> YOUR OBJECTIVE
Every record that appears below should be transcribed exactly.

Dataset excerpts:
-- -- --
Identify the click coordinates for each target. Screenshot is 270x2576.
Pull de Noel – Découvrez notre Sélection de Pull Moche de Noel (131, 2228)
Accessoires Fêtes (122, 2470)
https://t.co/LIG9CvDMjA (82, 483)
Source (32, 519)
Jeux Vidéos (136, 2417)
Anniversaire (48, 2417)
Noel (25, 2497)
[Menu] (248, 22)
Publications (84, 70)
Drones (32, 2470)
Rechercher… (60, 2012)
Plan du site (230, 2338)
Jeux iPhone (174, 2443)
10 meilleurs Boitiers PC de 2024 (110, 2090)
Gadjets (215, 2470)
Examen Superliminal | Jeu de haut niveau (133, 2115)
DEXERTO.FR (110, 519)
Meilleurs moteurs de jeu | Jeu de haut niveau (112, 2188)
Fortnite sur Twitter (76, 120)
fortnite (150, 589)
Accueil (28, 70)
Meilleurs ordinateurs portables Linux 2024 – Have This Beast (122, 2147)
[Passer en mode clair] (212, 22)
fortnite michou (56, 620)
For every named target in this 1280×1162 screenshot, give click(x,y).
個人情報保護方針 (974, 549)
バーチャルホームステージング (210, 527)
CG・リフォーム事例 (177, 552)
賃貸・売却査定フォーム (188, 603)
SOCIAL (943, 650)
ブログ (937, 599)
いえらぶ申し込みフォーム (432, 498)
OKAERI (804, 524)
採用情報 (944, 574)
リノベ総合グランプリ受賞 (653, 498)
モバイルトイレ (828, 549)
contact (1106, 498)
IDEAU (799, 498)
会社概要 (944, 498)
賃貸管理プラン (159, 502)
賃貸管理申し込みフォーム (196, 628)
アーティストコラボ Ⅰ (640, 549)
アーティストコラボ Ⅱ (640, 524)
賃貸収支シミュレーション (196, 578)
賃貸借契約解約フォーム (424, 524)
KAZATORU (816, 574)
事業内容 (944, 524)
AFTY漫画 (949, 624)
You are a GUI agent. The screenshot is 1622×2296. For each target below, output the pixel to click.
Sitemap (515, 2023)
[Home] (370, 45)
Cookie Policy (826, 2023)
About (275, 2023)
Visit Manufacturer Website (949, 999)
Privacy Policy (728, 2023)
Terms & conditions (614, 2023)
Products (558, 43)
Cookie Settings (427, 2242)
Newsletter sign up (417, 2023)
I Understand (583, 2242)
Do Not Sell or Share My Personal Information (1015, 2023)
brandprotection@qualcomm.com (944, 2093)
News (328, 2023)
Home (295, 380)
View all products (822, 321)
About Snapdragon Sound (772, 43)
-- -- --
> ANSWER
Identify the click coordinates for each target. Screenshot is 270x2576.
Pull de Noel – Découvrez notre Sélection de Pull Moche de Noel (131, 2228)
Accessoires Fêtes (122, 2470)
https://t.co/LIG9CvDMjA (82, 483)
Source (32, 519)
Jeux Vidéos (136, 2417)
Anniversaire (48, 2417)
Noel (25, 2497)
[Menu] (248, 22)
Publications (84, 70)
Drones (32, 2470)
Rechercher… (60, 2012)
Plan du site (230, 2338)
Jeux iPhone (174, 2443)
10 meilleurs Boitiers PC de 2024 (110, 2090)
Gadjets (215, 2470)
Examen Superliminal | Jeu de haut niveau (133, 2115)
DEXERTO.FR (110, 519)
Meilleurs moteurs de jeu | Jeu de haut niveau (112, 2188)
Fortnite sur Twitter (76, 120)
fortnite (150, 589)
Accueil (28, 70)
Meilleurs ordinateurs portables Linux 2024 – Have This Beast (122, 2147)
[Passer en mode clair] (212, 22)
fortnite michou (56, 620)
For every named target in this 1280×1162 screenshot, give click(x,y).
個人情報保護方針 (974, 549)
バーチャルホームステージング (210, 527)
CG・リフォーム事例 (177, 552)
賃貸・売却査定フォーム (188, 603)
SOCIAL (943, 650)
ブログ (937, 599)
いえらぶ申し込みフォーム (432, 498)
OKAERI (804, 524)
採用情報 (944, 574)
リノベ総合グランプリ受賞 (653, 498)
モバイルトイレ (828, 549)
contact (1106, 498)
IDEAU (799, 498)
会社概要 (944, 498)
賃貸管理プラン (159, 502)
賃貸管理申し込みフォーム (196, 628)
アーティストコラボ Ⅰ (640, 549)
アーティストコラボ Ⅱ (640, 524)
賃貸収支シミュレーション (196, 578)
賃貸借契約解約フォーム (424, 524)
KAZATORU (816, 574)
事業内容 (944, 524)
AFTY漫画 (949, 624)
You are a GUI agent. The screenshot is 1622×2296. For each target below, output the pixel to click.
Sitemap (515, 2023)
[Home] (370, 45)
Cookie Policy (826, 2023)
About (275, 2023)
Visit Manufacturer Website (949, 999)
Privacy Policy (728, 2023)
Terms & conditions (614, 2023)
Products (558, 43)
Cookie Settings (427, 2242)
Newsletter sign up (417, 2023)
I Understand (583, 2242)
Do Not Sell or Share My Personal Information (1015, 2023)
brandprotection@qualcomm.com (944, 2093)
News (328, 2023)
Home (295, 380)
View all products (822, 321)
About Snapdragon Sound (772, 43)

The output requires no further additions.